READING PASSAGE:
** start **

In other words, the conventional veneer lathe, for example, needs an arrangement of driving devices of large capacity in its driving system because it is required to rotate said double spindle always against the total inertial resistance thereof. Naturally, therefore, the power consumption becomes uneconomically great. In addition, when the small spindle is in use, the large spindle and its driving system having an extremely great inertial resistance must be rotated simultaneously. Consequently, the incremental ratio of revolution has to be kept low or the maximum revolution should be limited to a lower level leading to a reduction in the machining rate of veneer, and the productivity becomes low after all.

The same situation exists in the veneer lathe of said peripheral driving type. For example, when the double spindle is positively rotated, the arrangement of driving devices and the power consumption are not economical. The problem of a lower productivity still exists when the small spindle is used. Particularly in view of rationalization of processing veneer, it is desirable to get a constant speed of single board machining by adopting a structure in which the driving speed of a log in the peripheral driving device is set at a constant speed and further the double spindle is driven rotatable under the revolution corresponding to the log-driving speed. But because difficulty in exerting following control of the revolution in the high speed ratio region it is necessary to select a less than optimum speed.

** end **

DATA LINES:

** start **

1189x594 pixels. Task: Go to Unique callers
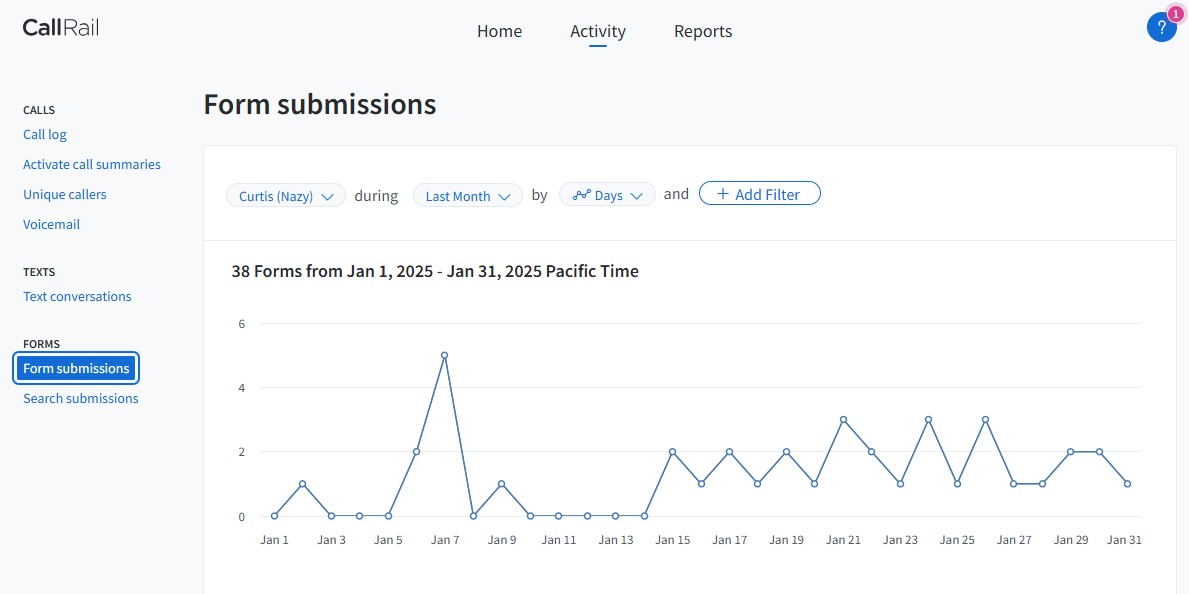tap(64, 194)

** end **

GIVEN EXERCISE 1:
Using the veneer lathe passage, decide whether each statement agrees with it. Answer yes or no for each and quote the words that settle it.
(a) The conventional veneer lathe uses power economically.
(b) When the small spindle is in use, the large spindle must turn as well.
(c) In the peripheral driving type, using the small spindle no longer lowers productivity.
GIVEN EXERCISE 2:
Write the next paragraph of the veneer lathe passage, picking up after its final sentence.
The listing is separate material and is not part of the veneer lathe passage.

RESULT 1:
(a) No: "Naturally, therefore, the power consumption becomes uneconomically great."
(b) Yes: "when the small spindle is in use, the large spindle and its driving system having an extremely great inertial resistance must be rotated simultaneously."
(c) No: "The problem of a lower productivity still exists when the small spindle is used."

RESULT 2:
More precisely, if the machining speed of veneer is assumed to be set, for example at 110 m/min., the revolution of a spindle required to hold a log of 28 cm diameter is approximately 125 rpm, and likewise, if the diameter of a log is 25 cm, approximately 140 rpm, if the diameter is 22 cm, approximately 160 rpm, if the diameter is 19 cm, approximately 185 rpm, and if the diameter is 16 cm, it is approximately 220 rpm. Therefore, when the large spindle (usually 18 cm to 15 cm in diameter) is used, its absolute value and relative incremental ratio are not so large. But at 13 cm diameter, the required revolution becomes approximately 270 rpm, at 10 cm diameter, approximately 350 rpm, and at 7 cm diameter, approximately 500 rpm, so that when the small spindle (usually 8 cm to 5 cm in diameter) is used, the absolute value and relative incremental ratio become greater rapidly.

And if the small spindle of a conventional double spindle is rotated with the large spindle in a manner such as to follow said required revolution, it is needed to control driving devices of larger capacity precisely and, the more the revolution region becomes, the more conformingly, over a wider range of speed changes. To meet these requirements using generally available devices and techniques is extremely difficult. If, for example, revolution of the small spindle is increased beyond a required revolution, the driving force supplied to the axial portion tends to become too great, resulting in more breakage of the axial portion of a log. On the other hand, if the revolution is decreased below the required one, the driving force supplied to the outer circumferential surface tends to become too great, resulting in more damage to the surface of the log (veneer). In practical operation, such undesirable results as these should be prevented anyway.

Therefore, in order to meet the above-mentioned requirements using generally available devices and techniques, the absolute value of the required revolution is limited within a range where a follow-up rotational driving is possible, so that the machining speed of veneer is to be set at a value lower than practically required, or the incremental ratio of the required revolution is limited so that the minimum axial diameter of a log must be greater than the one usually used. The actuality, therefore, is such that the processing must be made at a constant speed which is not necessarily practical.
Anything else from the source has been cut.